A black boy replies to unheard questions from an unseen but threatening interrogator. His humble responses to “Boss”, his pleas of innocence, his attempts to co-operate, his desperate cry for his mother, are to no avail. The outcome in apartheid era South Africa is horrifically inevitable.
Years later, Jennifer (Pauline Moran), a wealthy Afrikaaner, conducts a one-way conversation with her dying husband. She reminisces about their first meeting, how handsome he looked in his police uniform, and his proposal of marriage on her sixteenth birthday. Then she rails against the authorities for disturbing his rest by digging up her beloved rose garden, in a search for the remains of native African ancestors. The bones found are not ancient ones however, but recent and disturbing.
In Kay Adshead’s play, Jennifer’s memories and attitudes are challenged by Beauty (Sarah Niles), presently a maid, but a black woman who bears herself with the confidence of the new South Africa. Beauty makes Jennifer face up to her past - her passiveness is no excuse for her complicity, for she lived, and continues to live, off the spoils of apartheid. She has also been in denial of her husband’s brutality for years.

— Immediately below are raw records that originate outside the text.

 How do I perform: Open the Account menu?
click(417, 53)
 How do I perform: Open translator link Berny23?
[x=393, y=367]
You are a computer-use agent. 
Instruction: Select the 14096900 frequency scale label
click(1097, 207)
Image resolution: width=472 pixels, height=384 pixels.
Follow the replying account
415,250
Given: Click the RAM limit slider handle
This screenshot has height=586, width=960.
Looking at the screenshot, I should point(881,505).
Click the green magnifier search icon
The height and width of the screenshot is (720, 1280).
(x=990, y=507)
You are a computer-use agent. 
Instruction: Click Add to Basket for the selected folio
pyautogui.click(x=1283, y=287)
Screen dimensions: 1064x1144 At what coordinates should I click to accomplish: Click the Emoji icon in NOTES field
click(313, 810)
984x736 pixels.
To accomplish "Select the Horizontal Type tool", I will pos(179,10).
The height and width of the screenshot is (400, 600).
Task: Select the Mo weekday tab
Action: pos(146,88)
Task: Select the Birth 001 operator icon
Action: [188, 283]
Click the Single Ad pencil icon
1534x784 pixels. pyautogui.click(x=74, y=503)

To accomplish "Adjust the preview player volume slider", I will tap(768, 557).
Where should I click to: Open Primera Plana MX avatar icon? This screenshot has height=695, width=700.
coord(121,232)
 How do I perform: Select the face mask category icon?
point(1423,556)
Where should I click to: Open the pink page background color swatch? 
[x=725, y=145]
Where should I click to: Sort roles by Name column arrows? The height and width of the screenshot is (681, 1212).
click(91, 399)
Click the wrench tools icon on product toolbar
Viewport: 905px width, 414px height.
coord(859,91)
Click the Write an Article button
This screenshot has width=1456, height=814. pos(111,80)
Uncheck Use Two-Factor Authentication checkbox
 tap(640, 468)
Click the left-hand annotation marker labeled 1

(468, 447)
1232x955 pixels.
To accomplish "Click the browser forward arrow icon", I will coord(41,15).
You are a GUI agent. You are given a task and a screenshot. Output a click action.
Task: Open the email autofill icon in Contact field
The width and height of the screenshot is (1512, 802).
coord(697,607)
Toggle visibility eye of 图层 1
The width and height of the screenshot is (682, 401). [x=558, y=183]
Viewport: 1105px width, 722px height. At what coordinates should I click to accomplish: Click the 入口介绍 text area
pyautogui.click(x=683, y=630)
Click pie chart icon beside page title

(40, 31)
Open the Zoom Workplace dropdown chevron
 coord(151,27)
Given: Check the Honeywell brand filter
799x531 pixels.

This powerful story is undermined here by stilted direction and a crude set: the stage is dominated by a large mound of earth, like a fresh grave, and is surrounded by rose bushes bagged and ready to re-plant. It doubles as the death-bed of Jennifer’s husband, and labours the point that his soul has been dead and rotten for years.
The music is a triumph, however, with the mournful sound of a lone unaccompanied African male voice and Joe Legwabe’s drum beating out rhythms of sorrow, joy, fear and menace.
Pauline Moran delivers a solid performance in the difficult role of Jennifer, an insipid, weak woman; but the evening belongs to Sarah Niles, playing both the doomed boy and the charismatic Beauty.
Bones is a fascinating depiction of the new South Africa, and how an individual is forced to confront her own denial of the past. While flawed, this is still a compelling production.